Александр Васильевич помолчал, давая товарищу время осознать и продумать неожиданное предложение. Он готов был привести необходимые доводы, рассказать, чем мотивировал комитет свое решение. Но ни о чем этом говорить ему не пришлось. Думанов повернул голову, спокойно, как о чем-то обыденном, спросил, когда надо выезжать.
Шотман объяснил, что связь надо искать через Полетаева — депутата Государственной думы от рабочих и издателя новой рабочей газеты «Правда», которая, судя по объявлениям, днями должна выйти в свет. И как депутат Думы, и как издатель газеты Полетаев общается со многими людьми — главным образом с рабочими петербургских заводов. Конечно, охранка ведет за ним слежку, но следить за всеми, кто приходит к нему, она попросту не в состоянии, и именно поэтому есть самый реальный шанс увидеться с ним, не попав самому под наблюдение.
Сложнее было другое. Совершенно ясно, что Полетаев встретит незнакомого ему человека с недоверием, а к тому же у него надо просить связи с кем-то из работников Петербургского комитета или Русского бюро ЦК. Два года тому назад, когда Александр Васильевич жил еще в Петербурге и Полетаев хорошо знал его под кличкой Горский, они оба попали под слежку опытного филера и долго не могли оторваться от него, пока наконец Шотман не вспомнил, что на Сампсониевском проспекте есть чайная, имеющая второй выход во двор. Воспользовавшись им, они и ушли тогда. Если Думанов передаст привет от Горского и напомнит об этом самом случае, о котором никто из посторонних и знать не мог, Полетаев должен будет поверить, что перед ним свой человек.
— И еще одно, — сказал Шотман. — Я знаю, что у тебя приличного костюма нет. Так я тебе с женой свой перешлю — почти новый совсем. А Тайми обещал дать крахмальную сорочку и галстук. И не возражай — будешь ехать для конспирации не в третьем классе, а в спальном вагоне. Тебе и вид соответствующий надо иметь, а то не ровен час жандармы на пограничной станции Белоостров к тебе привяжутся…
Шотман простился с Думановым неподалеку от парка Тёлё и решил забежать домой, чтобы хоть кофе выпить после бессонной ночи. На работу можно было выйти сегодня попозже, потому что хозяин мастерской был в отъезде и должен был вернуться не раньше чем к обеду.
Александра Васильевича беспокоила одна мысль — помимо товарищей из Питера, надо было уведомить и кронштадтцев о решении гельсингфорсских матросов. В Кронштадте большой гарнизон, Балтийский флотский экипаж, учебные корабли, береговые батареи.

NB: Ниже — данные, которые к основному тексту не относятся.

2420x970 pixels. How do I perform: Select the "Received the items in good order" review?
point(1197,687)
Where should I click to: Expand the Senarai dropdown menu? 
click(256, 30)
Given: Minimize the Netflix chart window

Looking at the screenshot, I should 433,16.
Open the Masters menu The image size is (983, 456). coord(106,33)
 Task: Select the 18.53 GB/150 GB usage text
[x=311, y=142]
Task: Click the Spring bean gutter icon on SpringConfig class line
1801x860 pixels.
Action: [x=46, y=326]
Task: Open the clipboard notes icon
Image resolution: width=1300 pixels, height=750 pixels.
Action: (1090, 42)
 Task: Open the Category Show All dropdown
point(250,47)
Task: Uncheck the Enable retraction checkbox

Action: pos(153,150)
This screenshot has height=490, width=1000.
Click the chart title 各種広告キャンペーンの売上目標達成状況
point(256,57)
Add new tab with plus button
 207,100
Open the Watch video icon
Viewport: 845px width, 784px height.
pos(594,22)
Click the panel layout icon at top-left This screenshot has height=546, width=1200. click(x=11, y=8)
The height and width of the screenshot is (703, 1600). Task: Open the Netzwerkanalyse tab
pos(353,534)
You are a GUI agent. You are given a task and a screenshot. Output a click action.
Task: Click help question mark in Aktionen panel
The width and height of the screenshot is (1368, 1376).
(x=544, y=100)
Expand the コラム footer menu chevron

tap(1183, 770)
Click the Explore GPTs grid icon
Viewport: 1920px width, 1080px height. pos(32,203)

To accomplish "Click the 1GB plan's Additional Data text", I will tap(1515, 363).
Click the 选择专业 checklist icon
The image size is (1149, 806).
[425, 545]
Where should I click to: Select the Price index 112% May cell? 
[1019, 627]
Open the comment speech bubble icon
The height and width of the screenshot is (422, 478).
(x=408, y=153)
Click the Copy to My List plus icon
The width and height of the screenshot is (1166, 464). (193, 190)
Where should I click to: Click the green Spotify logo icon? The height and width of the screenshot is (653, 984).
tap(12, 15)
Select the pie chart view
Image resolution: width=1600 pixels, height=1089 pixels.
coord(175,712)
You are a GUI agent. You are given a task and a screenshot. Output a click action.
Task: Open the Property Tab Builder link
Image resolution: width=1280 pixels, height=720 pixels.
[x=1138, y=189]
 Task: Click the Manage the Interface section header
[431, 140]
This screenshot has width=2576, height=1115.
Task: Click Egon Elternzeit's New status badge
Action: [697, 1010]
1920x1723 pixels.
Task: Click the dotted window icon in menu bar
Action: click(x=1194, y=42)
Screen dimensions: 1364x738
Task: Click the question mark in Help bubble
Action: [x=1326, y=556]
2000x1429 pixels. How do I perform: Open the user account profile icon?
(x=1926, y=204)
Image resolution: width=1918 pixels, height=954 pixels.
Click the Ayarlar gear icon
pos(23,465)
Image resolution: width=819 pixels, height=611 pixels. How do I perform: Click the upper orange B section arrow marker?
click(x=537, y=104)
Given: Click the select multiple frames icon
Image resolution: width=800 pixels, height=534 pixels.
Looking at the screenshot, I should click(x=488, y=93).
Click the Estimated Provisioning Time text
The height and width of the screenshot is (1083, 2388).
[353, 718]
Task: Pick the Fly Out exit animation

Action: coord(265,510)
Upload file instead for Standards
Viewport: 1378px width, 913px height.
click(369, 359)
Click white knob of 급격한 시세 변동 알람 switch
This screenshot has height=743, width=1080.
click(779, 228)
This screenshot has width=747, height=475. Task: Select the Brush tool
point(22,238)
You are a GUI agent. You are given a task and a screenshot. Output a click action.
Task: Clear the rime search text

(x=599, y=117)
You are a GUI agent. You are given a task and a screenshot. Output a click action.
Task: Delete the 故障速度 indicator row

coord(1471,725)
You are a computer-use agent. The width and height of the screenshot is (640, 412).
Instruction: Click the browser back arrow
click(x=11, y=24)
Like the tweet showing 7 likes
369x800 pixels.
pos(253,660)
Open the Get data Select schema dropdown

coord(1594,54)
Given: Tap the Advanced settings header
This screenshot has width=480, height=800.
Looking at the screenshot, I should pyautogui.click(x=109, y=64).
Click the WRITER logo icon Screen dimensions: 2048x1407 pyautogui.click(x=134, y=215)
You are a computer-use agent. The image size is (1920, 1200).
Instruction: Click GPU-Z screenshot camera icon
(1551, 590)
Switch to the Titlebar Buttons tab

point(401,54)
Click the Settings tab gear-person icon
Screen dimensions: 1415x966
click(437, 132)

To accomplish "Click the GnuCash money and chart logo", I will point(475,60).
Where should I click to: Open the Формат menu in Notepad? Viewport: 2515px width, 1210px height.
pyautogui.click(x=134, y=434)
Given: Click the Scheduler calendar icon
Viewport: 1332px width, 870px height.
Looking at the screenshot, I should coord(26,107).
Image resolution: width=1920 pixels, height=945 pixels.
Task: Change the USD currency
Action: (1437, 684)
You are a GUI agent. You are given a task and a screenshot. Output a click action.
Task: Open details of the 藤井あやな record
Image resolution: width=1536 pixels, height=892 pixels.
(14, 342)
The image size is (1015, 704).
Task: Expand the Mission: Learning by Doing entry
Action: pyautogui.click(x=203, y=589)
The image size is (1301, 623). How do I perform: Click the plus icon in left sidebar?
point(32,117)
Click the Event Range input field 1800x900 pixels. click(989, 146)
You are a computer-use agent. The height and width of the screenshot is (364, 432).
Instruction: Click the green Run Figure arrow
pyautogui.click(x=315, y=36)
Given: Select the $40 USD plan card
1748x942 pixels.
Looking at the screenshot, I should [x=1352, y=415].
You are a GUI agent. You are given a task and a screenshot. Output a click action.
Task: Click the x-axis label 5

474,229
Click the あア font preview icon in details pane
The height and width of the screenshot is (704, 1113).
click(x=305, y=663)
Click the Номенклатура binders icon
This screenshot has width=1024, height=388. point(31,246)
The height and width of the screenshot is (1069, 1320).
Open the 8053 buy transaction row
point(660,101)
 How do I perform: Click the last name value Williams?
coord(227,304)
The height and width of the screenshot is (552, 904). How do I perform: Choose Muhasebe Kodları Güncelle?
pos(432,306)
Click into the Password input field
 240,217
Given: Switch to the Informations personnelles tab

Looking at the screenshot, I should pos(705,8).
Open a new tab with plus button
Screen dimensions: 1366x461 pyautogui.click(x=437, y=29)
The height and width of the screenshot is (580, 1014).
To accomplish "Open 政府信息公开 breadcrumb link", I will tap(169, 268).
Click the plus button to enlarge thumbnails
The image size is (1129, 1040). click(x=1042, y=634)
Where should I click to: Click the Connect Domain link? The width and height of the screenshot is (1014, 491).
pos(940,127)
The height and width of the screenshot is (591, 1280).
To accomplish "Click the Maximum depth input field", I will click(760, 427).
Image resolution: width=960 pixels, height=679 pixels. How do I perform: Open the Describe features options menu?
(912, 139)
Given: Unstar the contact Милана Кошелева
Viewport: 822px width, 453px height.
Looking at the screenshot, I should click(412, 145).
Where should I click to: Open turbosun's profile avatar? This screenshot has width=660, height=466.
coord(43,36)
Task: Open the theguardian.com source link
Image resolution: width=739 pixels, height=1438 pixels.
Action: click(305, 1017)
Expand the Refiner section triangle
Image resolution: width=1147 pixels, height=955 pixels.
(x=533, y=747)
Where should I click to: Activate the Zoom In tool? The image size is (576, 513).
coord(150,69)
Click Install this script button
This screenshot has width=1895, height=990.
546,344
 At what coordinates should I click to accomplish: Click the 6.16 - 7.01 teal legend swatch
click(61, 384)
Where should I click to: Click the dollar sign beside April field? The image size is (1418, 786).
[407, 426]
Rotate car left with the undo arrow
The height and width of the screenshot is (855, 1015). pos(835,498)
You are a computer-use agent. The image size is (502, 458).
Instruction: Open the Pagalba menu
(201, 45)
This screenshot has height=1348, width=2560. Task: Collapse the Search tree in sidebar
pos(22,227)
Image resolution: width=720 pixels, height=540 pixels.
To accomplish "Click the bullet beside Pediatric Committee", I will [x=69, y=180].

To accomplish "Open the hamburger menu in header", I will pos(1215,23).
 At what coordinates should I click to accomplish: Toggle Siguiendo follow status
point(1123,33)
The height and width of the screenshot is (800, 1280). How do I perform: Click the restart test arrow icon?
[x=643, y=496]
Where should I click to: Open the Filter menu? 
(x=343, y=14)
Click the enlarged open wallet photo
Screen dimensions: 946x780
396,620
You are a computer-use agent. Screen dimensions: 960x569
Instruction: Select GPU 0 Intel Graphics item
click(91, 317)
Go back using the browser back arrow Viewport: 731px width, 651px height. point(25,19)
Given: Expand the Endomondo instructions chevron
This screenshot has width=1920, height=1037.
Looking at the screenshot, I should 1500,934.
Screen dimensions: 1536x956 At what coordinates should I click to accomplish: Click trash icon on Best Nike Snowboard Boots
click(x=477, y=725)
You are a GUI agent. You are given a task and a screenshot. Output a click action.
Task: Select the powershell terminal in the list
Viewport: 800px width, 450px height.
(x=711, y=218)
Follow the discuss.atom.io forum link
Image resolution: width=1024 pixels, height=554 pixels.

Состояние солдат, а в особенности матросов таково, что в любой момент можно ждать взрыва, как в паровом котле, где давление давно перешло допустимые пределы, а предохранительные клапаны уже вышли из строя. Правда, охранка принимала свои меры — число арестованных росло, исчислялось сотнями человек. Со своей стороны, флотское начальство изымало «неблагонадежных», отправляя их в дальние гарнизоны, рассовывая по дисциплинарным командам.